Baie d’Authie et Montreuil-sur-mer

Baie d’Authie et Montreuil-sur-mer

31 mai 2025 0 Par Olivier Métérie

Direction Berck pour aller voir les phoques. J’ai eu cette idée après être aller à la Baie des Veys, il y a quelques jours avec Théo. Nous nous garons près du phare et signe que le lieu est connu pour ça, il y a déjà du monde.

Nous partons randonner pour ne pas attendre avec la foule et à priori on a encore le temps. En route donc dans les dunes et marais. Encore une erreur de parcours. Cette fois je persiste à aller tout droit en pensant retrouver un chemin mais non, c’est vraiment un cul de sac. Deux kilomètres pour rien et pas les plus beaux, parmi les déchets et autres immondices des camps de nomades. Déjà dix bornes quand nous arrivons dans la Baie d’Authie. On met du temps avant de voir la mer, retirée bien loin. On voit l’objectif mais dans ce genre de paysage, ça ne se rapproche pas vite.

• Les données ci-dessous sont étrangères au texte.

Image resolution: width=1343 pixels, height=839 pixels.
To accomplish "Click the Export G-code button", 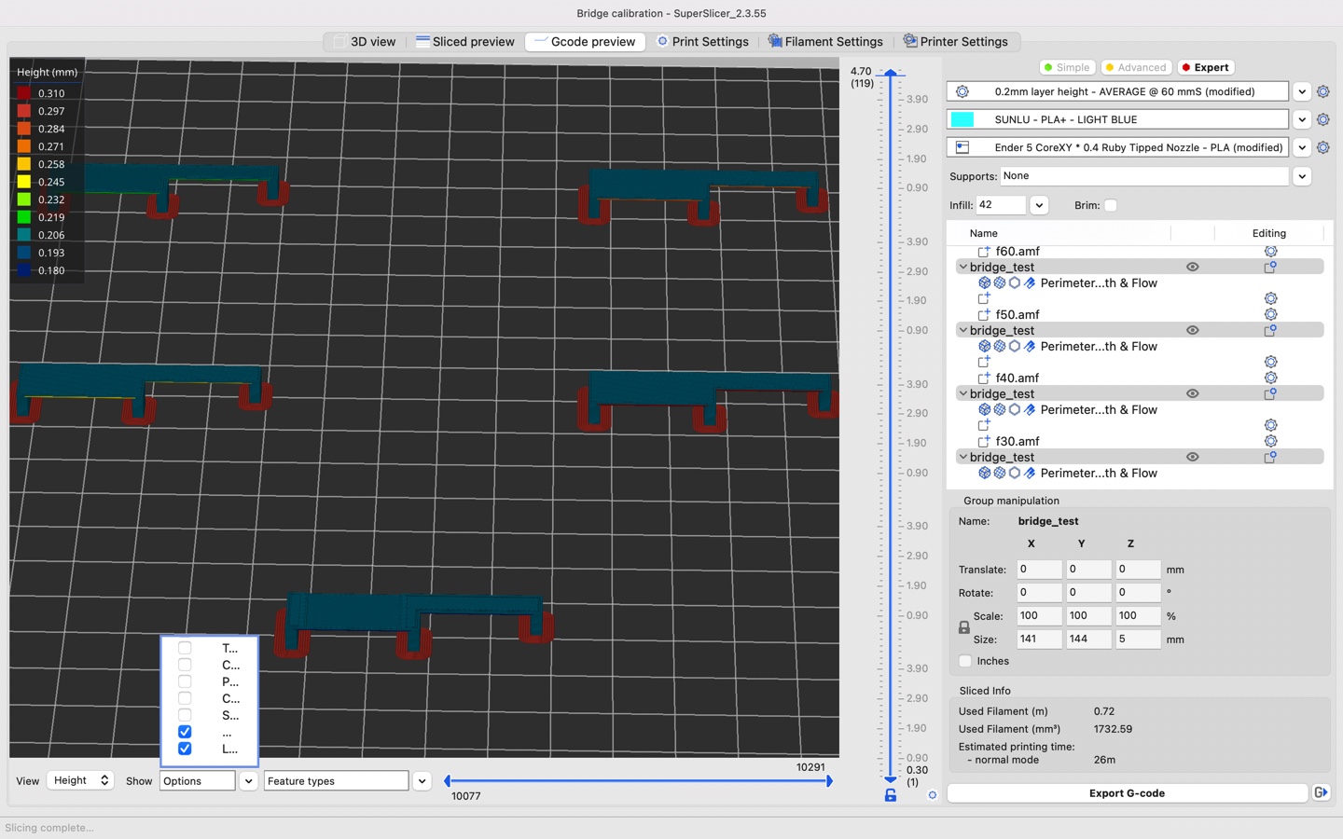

Et pas moyen de couper avec les rivières. D’ailleurs un peu comme sur une plage au retour de la baignade, on ne sait pas très bien si on marche droit. Est-ce que les phoques sont partis ? Vu le monde sur la jetée, il semble que non. Ils sont là en nombre, tout près et on aura bien le temps de les observer. Certains continuent même de remonter la rivière alors que la mer monte. Superbe moment, avec Cyril on est tout content.

Nous déjeunons à Montreuil-sur-mer, qui n’est plus au bord de la mer, comme son nom pourrait l’indiquer. En revanche ce ne sont pas les restaurants qui manquent ici. Malgré l’heure un peu tardive, nous n’avons pas de mal à trouver une table. Dernière balade du séjour, nous partons visiter cette ville médiévale et ces remparts que Cyril aime tant. Nous sommes sur les hauteurs, avec un beau point de vue, notamment sur la Canche. Nous y descendons, pour revenir par un autre bout de la ville. On ne fait pas totalement le parcours prévu. Guidé par la montre, ce n’est pas facile de savoir où passer quand il faut franchir une porte, gravir les remparts puis revenir en dessous. Il faudra y refaire un détour mais pour l’heure il est temps de rentrer.